The National Research Ethics Service (NRES), the umbrella body for ethics committees in the National Health Service (NHS), has announced a collaborative project aimed at improving the public transparency of clinical trials in the UK.

The NRES is working with the James Lind Alliance and the Department of Health to reconcile the Service’s Research Ethics Database (RED) with two existing publicly accessible clinical trial registers, and the International Standard Randomised Controlled Trial Number (ISRCTN) Register.

The initiative is expected to be completed by the end of this year. The first step was to integrate ISRCTN registrations with the RED. The goal was to ensure that ISRCTN records for CTIMP (Clinical Trials of an Investigational Medicinal Product) studies were up to date by the end of February.

The project team will then contact the chief investigators of trials for which no registration number is held. It aims to complete the NRES dataset before the matching process starts with the other two registers.

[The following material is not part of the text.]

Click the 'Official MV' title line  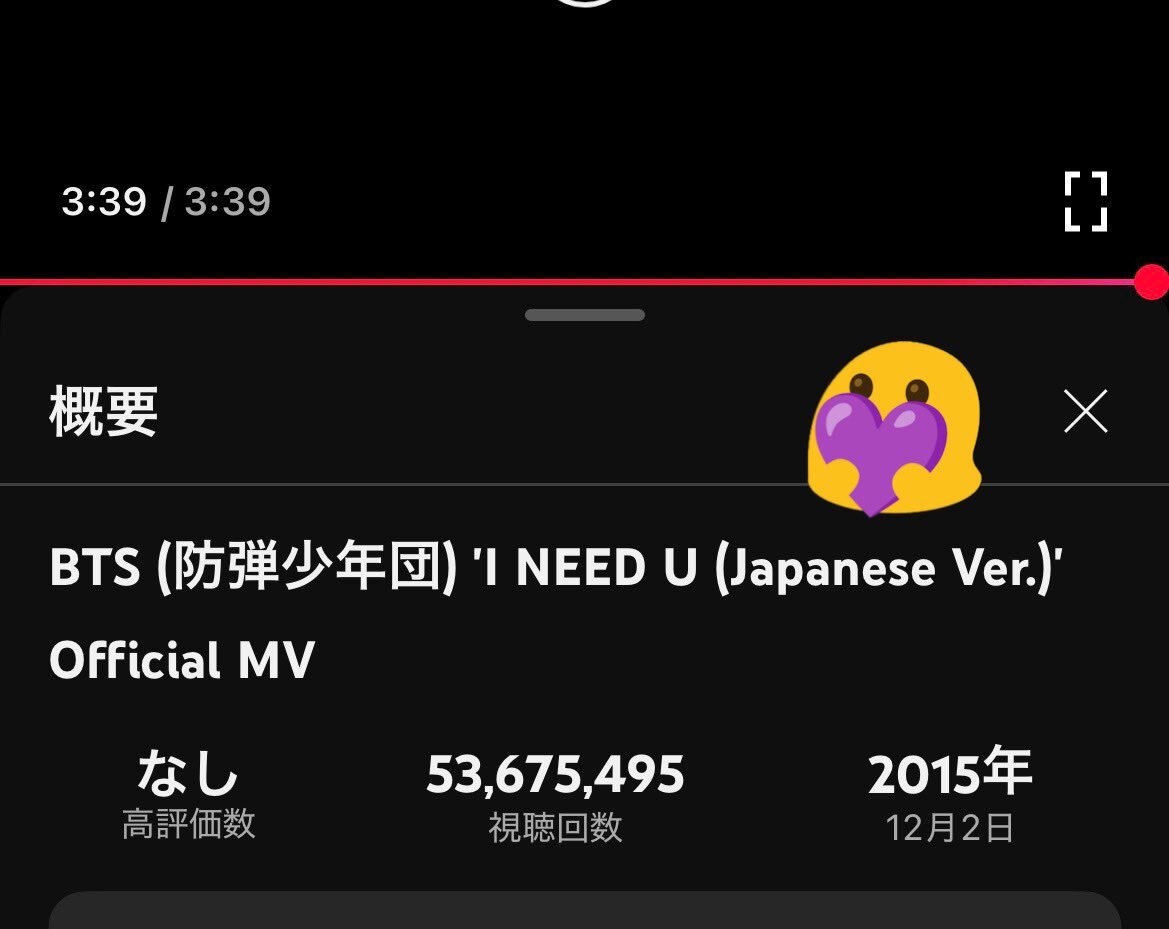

Formally launched in May 2003 as “the first online service that provides unique numbers to randomised controlled trials in all areas of healthcare and from all countries around the world”, the ISRCTN scheme is designed to simplify trial identification through a numeric system that can be used to track all publications and reports related to a particular study.

The register is owned by ISRCTN, a not-for-profit organisation with directors from, among others, Cancer Research UK, the US-based Robert Wood Johnson Foundation and the UK’s Department of Health (DoH).

It has the following member organisations: the DoH, the Canadian Institutes of Health Research, the Mario Negri Institute for Pharmacological Research in Italy, the Medical Research Council (UK) and the Netherlands Organisation for Health Research & Development. The scheme is administered on ISRCTN’s behalf by Current Controlled Trials Ltd.

Disclosure debate
According to the NRES, completing the reconciliation project will make the UK one of only two countries to have achieved this level of public transparency in clinical trial registration (the other being Italy).

Nor was the Service shy about linking the initiative to the disclosure debate sparked last week by the Medicines and Healthcare products Regulatory Agency’s (MHRA) decision not to proceed with a criminal prosecution of GlaxoSmithKline for allegedly sitting on data about suicide risks associated with Seroxat (paroxetine) in the under-18s.

“Recent publicity about drug safety and the importance of openness highlights the need for all involved in research – industry, academia, researchers, regulators and reviewers – to work together and place as much data as possible in the public domain,” the NRES stated. “The National Research Ethics Service believes this is a common moral duty.”

Sir Iain Chalmers, editor of the James Lind Library and chair of the advisory group for the UK Clinical Trials Gateway (a dataset of trials conducted in the UK and registered with a ISRCTN identifier), suggested the current performance of some researchers in this respect was tantamount to scientific and ethical misconduct.

“Having a public database where all UK clinical trials are registered will reduce biased under-reporting of clinical trials,” he commented. “Under-reporting can result in avoidable dangers to patients.”

He pointed to the US, where the Food and Drug Administration Amendments Act of 2007, signed into law by President George Bush last September, requires sponsors to lodge details of all “controlled clinical investigations”, other than Phase I studies, of compounds subject to the Federal Food, Drug, and Cosmetic Act in, the existing on-line registry run by the National Institutes of Health.

Previously, only federally and privately funded studies of experimental treatments for “serious or life-threatening diseases and conditions” had to be included, while registration of any other trials was voluntary.

Sir Iain regards the NRES’ Research Ethics Database as a “gold standard” for clinical trial datasets. The system, which has been in use since 2004, handles all ethics applications for clinical research in the NHS. It allows the administrators to manage every part of the application process and provides the NRES with valuable information to ensure compliance with both UK law and the relevant European Union directives.

The NRES was launched in April 2007 as a rebranded version of the UK’s Central Office for Research Ethics Committees (COREC), operating (as before) within the National Patient Safety Agency.